• Problem to solve
Where a line of the material includes the string "packages", copy that line.

»»

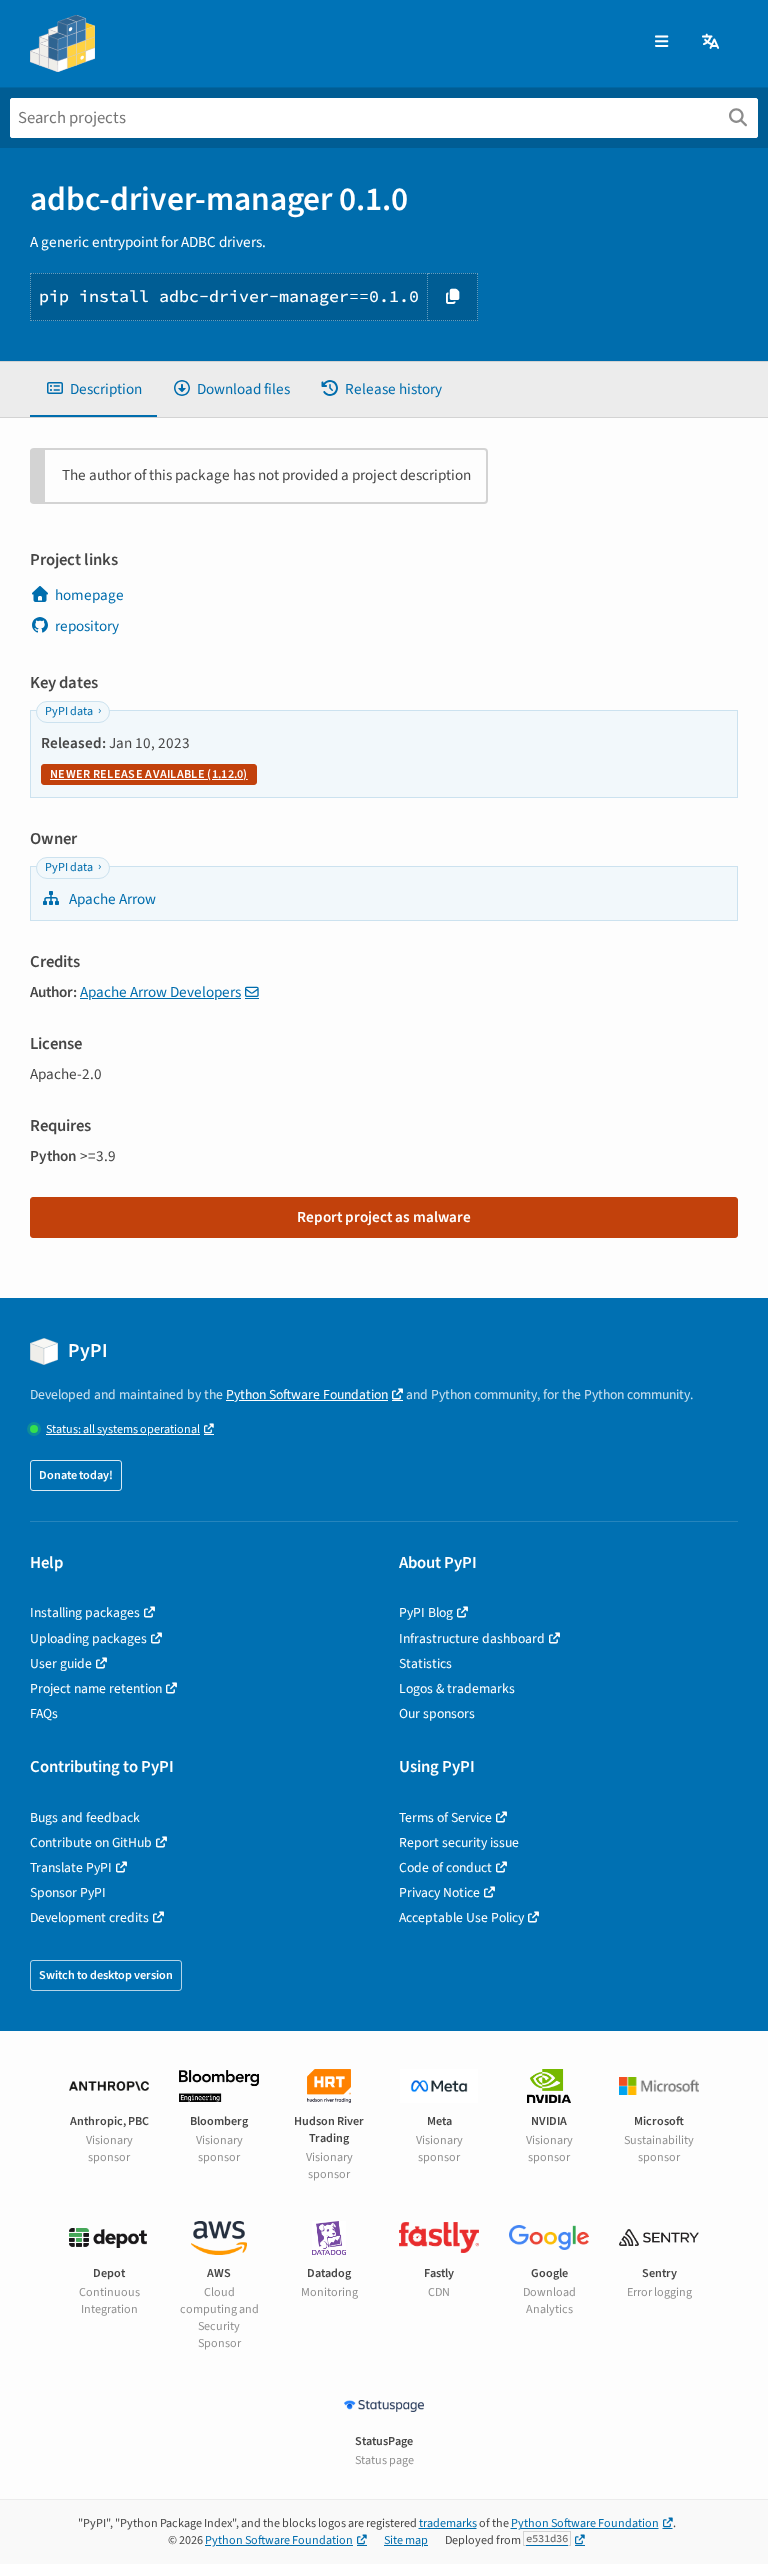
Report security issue (459, 1842)
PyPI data (69, 711)
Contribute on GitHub (91, 1842)
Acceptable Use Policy (461, 1917)
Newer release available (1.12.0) (149, 774)
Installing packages (85, 1612)
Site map (406, 2540)
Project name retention (96, 1688)
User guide (61, 1663)
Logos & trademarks (457, 1688)
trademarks (448, 2523)
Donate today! (76, 1475)
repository (87, 626)
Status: (123, 1429)
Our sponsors (437, 1713)
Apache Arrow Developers (160, 992)
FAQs (44, 1713)
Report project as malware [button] (384, 1217)
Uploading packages (88, 1638)
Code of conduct (445, 1867)
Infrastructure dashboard (472, 1638)
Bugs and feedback (85, 1817)
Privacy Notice (439, 1892)
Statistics (425, 1663)
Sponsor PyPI (68, 1892)
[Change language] (712, 42)
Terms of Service (445, 1817)
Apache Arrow (111, 899)
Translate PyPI (71, 1867)
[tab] (93, 389)
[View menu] (661, 42)
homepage (89, 595)
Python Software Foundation (307, 1394)
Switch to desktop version (106, 1975)
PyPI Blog (426, 1612)
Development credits (89, 1917)
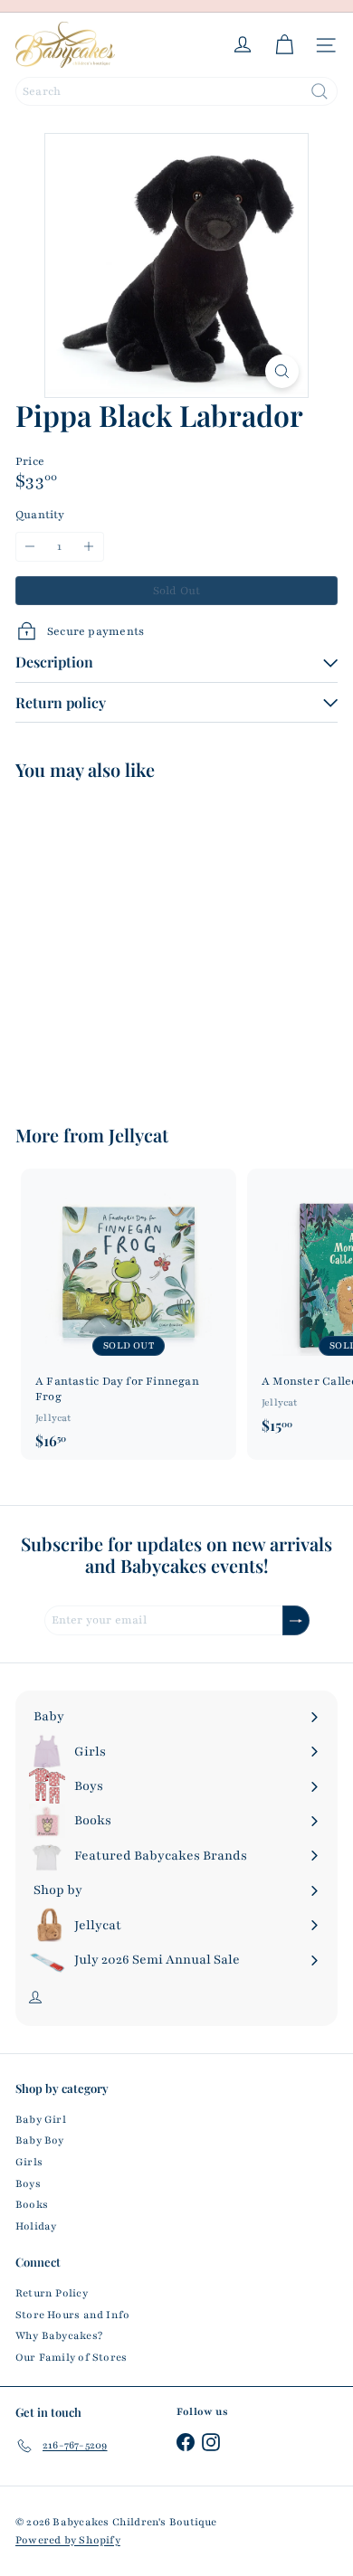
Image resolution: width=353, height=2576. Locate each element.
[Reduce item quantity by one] (30, 547)
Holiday (35, 2226)
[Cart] (284, 45)
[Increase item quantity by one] (89, 547)
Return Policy (51, 2293)
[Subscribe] (296, 1620)
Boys (28, 2183)
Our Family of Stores (71, 2357)
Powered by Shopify (67, 2540)
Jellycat (138, 1134)
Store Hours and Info (72, 2314)
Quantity (40, 514)
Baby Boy (39, 2140)
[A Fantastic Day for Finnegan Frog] (128, 1314)
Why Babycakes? (58, 2335)
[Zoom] (282, 371)
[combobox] (176, 91)
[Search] (319, 91)
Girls (29, 2162)
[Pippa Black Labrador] (128, 941)
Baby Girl (40, 2119)
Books (31, 2204)
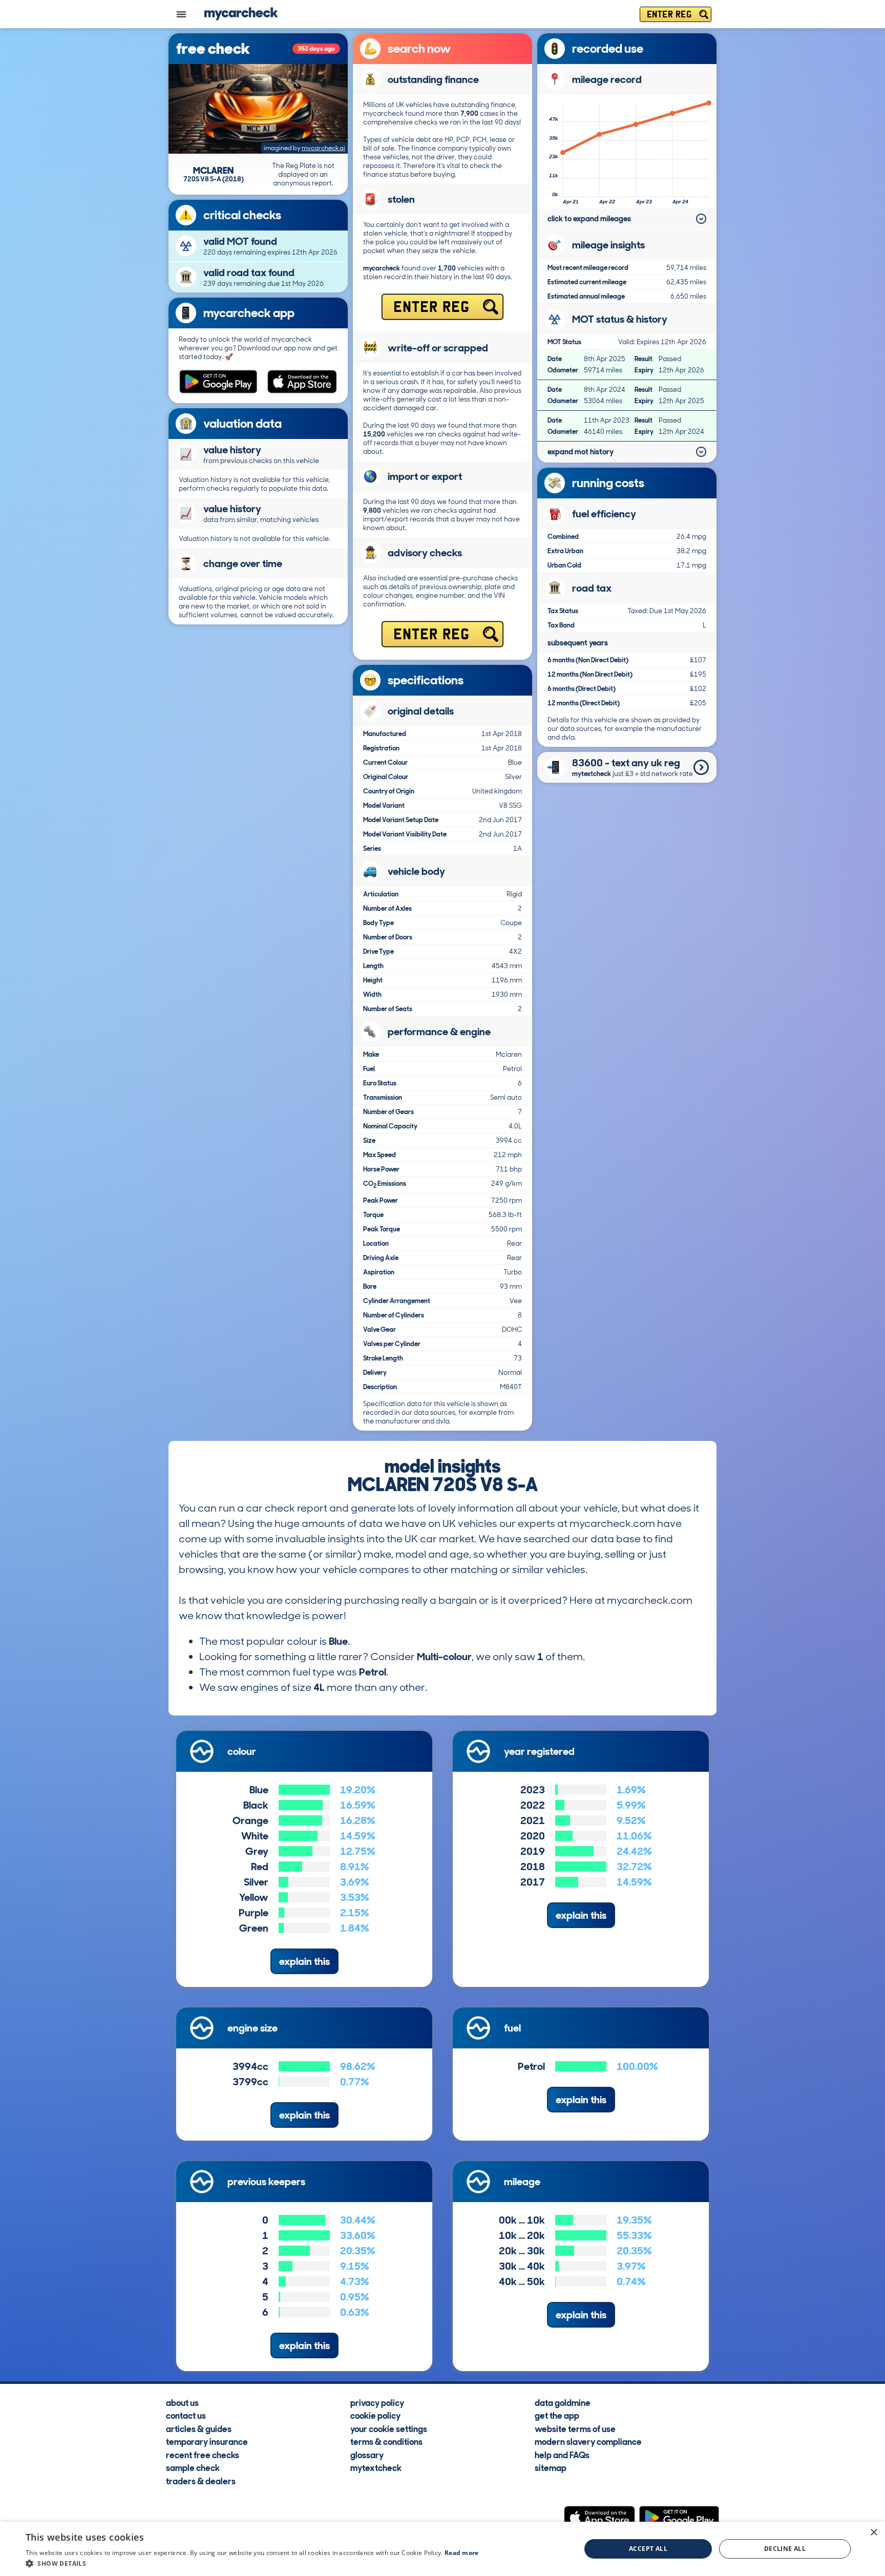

««

• Response box
Installing packages (85, 1612)
Uploading packages (88, 1638)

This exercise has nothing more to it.